Saved data entries:
########################################

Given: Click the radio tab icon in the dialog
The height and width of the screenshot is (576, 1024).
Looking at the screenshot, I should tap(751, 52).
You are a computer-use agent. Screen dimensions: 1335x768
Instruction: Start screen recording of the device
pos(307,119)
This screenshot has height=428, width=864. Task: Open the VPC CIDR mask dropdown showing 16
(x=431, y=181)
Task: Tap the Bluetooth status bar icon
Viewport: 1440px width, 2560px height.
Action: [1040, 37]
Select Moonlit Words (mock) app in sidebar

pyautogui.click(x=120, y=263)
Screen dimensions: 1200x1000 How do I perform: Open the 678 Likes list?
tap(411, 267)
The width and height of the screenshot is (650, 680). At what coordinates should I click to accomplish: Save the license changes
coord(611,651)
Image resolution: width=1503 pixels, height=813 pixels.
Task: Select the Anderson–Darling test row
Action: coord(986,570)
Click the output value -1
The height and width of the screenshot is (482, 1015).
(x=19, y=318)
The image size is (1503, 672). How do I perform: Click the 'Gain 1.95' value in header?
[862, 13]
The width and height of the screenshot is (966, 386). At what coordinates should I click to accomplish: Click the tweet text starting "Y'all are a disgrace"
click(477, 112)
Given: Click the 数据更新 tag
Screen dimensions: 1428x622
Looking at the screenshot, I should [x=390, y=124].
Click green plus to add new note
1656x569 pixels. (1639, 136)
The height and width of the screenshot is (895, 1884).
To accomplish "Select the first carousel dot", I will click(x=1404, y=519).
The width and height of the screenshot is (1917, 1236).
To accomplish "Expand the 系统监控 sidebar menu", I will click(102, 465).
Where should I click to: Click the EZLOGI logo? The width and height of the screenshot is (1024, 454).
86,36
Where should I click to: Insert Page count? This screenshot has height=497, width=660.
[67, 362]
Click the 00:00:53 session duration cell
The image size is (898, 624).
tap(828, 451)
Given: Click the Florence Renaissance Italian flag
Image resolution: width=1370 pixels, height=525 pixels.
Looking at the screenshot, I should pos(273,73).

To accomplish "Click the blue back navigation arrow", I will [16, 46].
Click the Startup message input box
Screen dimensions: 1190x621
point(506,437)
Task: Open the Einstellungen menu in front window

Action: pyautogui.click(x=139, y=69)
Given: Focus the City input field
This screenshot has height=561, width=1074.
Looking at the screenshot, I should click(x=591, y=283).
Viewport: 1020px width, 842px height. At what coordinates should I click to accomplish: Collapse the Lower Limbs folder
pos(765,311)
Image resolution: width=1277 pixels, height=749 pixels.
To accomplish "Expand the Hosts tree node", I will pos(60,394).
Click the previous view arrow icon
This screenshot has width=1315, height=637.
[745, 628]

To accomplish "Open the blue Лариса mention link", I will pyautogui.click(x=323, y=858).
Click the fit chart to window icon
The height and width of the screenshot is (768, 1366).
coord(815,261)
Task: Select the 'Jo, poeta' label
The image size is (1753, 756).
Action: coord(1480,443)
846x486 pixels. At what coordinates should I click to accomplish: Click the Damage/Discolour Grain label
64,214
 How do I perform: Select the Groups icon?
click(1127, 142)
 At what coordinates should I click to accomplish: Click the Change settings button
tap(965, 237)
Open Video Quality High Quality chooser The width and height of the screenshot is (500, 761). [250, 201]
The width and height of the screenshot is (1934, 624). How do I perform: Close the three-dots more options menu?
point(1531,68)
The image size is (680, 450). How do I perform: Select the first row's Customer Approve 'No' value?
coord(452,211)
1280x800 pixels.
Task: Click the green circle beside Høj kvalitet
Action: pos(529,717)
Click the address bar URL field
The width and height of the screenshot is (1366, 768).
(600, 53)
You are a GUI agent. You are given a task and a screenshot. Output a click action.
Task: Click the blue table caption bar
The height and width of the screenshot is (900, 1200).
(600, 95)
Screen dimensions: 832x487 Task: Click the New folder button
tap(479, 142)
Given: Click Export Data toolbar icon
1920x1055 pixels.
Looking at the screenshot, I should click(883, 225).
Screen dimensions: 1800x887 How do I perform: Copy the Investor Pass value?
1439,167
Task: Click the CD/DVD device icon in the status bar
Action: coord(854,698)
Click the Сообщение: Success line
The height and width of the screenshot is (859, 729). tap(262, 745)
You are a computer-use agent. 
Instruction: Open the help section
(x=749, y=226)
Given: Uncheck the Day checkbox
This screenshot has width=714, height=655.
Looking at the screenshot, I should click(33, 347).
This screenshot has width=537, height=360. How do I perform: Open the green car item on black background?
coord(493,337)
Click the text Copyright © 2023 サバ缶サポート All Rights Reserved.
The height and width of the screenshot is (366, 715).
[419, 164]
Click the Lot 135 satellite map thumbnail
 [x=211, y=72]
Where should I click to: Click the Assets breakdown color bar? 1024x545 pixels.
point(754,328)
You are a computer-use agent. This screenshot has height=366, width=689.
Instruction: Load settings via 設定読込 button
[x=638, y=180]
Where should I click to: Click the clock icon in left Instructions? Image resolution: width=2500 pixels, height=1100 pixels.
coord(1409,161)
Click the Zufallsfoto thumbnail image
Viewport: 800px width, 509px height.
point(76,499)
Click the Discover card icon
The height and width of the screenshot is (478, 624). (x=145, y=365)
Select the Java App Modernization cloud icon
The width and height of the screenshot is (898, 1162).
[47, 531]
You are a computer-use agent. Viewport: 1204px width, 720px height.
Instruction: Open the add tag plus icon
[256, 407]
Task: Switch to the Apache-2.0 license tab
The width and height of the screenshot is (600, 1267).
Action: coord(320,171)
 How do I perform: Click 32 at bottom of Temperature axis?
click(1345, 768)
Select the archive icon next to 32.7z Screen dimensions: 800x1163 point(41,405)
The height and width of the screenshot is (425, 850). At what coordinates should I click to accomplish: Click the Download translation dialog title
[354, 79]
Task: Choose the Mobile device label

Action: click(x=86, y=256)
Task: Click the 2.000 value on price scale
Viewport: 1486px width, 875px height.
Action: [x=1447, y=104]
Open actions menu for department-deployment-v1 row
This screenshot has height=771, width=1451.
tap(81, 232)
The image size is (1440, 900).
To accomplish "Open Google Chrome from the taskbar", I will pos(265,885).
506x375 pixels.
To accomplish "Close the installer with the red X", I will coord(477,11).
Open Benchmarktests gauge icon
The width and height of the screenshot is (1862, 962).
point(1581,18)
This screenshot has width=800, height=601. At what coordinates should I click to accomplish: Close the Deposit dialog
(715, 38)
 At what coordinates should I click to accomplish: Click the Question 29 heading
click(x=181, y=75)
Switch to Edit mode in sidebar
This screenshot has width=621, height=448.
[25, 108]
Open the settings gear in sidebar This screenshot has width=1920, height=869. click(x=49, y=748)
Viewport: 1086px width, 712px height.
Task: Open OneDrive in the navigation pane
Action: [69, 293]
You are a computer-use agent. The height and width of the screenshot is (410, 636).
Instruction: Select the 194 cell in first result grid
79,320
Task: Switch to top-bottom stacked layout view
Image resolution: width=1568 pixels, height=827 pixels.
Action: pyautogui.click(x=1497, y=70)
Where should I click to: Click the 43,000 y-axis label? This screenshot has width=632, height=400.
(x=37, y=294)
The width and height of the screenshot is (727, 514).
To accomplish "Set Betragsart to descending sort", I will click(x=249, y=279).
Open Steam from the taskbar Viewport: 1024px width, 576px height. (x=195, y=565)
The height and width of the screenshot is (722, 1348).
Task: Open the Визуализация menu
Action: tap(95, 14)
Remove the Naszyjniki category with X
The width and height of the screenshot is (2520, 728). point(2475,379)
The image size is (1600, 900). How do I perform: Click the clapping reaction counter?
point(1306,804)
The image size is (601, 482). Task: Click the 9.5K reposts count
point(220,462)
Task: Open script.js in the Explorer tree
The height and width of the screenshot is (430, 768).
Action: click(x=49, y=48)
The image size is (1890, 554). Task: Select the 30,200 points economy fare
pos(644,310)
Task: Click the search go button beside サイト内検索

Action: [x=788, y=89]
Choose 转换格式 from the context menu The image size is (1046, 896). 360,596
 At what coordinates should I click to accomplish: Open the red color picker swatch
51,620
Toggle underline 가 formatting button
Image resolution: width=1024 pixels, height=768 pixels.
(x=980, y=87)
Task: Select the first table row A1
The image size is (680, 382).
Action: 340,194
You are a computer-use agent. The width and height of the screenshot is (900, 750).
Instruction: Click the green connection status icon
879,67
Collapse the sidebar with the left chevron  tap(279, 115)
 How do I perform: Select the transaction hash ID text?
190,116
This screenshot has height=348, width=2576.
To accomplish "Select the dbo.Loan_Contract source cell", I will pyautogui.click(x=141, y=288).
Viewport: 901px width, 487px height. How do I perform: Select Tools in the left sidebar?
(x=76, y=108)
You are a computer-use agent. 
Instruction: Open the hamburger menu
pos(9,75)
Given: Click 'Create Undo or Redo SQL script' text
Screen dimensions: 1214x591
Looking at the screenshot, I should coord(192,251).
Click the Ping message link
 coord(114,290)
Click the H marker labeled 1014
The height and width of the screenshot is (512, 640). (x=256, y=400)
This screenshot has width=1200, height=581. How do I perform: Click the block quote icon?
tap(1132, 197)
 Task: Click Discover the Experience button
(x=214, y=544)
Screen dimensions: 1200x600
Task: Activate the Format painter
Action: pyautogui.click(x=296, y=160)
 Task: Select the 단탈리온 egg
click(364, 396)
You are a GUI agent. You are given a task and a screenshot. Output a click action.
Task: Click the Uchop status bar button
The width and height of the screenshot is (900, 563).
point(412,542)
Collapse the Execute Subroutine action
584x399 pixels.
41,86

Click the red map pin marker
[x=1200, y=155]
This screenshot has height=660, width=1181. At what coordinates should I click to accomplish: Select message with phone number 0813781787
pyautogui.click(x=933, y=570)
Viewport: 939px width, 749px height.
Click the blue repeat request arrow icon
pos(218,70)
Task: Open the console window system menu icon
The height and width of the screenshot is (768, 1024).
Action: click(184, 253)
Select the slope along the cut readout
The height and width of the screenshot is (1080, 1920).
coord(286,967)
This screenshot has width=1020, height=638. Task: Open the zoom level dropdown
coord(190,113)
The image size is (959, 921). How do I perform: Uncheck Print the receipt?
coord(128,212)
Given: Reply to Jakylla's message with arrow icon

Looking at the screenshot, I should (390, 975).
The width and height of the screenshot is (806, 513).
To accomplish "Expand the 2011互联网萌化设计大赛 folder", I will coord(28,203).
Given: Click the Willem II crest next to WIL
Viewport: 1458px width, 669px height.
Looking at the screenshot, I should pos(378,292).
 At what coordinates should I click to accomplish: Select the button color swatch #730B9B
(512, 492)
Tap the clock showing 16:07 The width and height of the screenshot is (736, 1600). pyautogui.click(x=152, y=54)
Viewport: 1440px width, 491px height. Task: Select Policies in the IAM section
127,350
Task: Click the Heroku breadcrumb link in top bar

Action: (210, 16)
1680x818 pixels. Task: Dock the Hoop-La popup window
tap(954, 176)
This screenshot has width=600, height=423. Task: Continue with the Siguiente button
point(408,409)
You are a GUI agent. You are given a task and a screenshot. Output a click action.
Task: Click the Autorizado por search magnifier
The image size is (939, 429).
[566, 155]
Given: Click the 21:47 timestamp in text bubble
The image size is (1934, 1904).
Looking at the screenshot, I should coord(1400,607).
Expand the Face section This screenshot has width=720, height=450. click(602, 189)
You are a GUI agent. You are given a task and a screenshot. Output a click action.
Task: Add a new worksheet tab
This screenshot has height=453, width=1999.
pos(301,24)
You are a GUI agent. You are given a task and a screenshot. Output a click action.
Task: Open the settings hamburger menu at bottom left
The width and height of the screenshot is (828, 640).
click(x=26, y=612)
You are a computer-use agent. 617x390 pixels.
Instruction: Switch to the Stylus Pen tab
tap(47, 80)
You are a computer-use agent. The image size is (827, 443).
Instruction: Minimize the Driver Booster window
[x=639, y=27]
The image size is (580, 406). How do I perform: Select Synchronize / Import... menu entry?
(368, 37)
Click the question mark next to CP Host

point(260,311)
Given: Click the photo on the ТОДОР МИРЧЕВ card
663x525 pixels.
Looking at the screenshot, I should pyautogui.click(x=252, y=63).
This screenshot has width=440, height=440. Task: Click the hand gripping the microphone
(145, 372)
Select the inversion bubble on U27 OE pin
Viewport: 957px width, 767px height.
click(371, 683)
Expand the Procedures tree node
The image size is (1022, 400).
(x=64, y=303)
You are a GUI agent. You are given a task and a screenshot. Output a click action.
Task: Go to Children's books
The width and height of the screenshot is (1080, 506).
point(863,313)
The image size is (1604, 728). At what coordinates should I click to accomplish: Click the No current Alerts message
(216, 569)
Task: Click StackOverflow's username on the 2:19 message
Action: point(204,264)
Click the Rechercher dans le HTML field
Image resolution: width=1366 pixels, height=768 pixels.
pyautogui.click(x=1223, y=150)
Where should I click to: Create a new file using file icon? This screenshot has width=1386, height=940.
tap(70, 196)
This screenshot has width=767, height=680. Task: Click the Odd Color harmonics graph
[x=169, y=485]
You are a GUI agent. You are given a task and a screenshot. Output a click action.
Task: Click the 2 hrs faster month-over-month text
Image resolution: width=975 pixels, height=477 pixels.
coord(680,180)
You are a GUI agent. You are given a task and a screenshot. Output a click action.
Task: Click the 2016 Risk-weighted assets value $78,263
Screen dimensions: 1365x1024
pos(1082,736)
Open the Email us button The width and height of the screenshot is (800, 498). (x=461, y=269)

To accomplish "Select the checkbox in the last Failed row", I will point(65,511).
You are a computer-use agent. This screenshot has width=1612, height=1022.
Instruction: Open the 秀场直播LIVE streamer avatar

########################################

* Work to complete: When the word "Expand" occurs in a line above, list that line.

* Exercise solution:
To accomplish "Expand the 系统监控 sidebar menu", I will click(102, 465).
To accomplish "Expand the Hosts tree node", I will pos(60,394).
To accomplish "Expand the 2011互联网萌化设计大赛 folder", I will coord(28,203).
Expand the Face section This screenshot has width=720, height=450. click(602, 189)
Expand the Procedures tree node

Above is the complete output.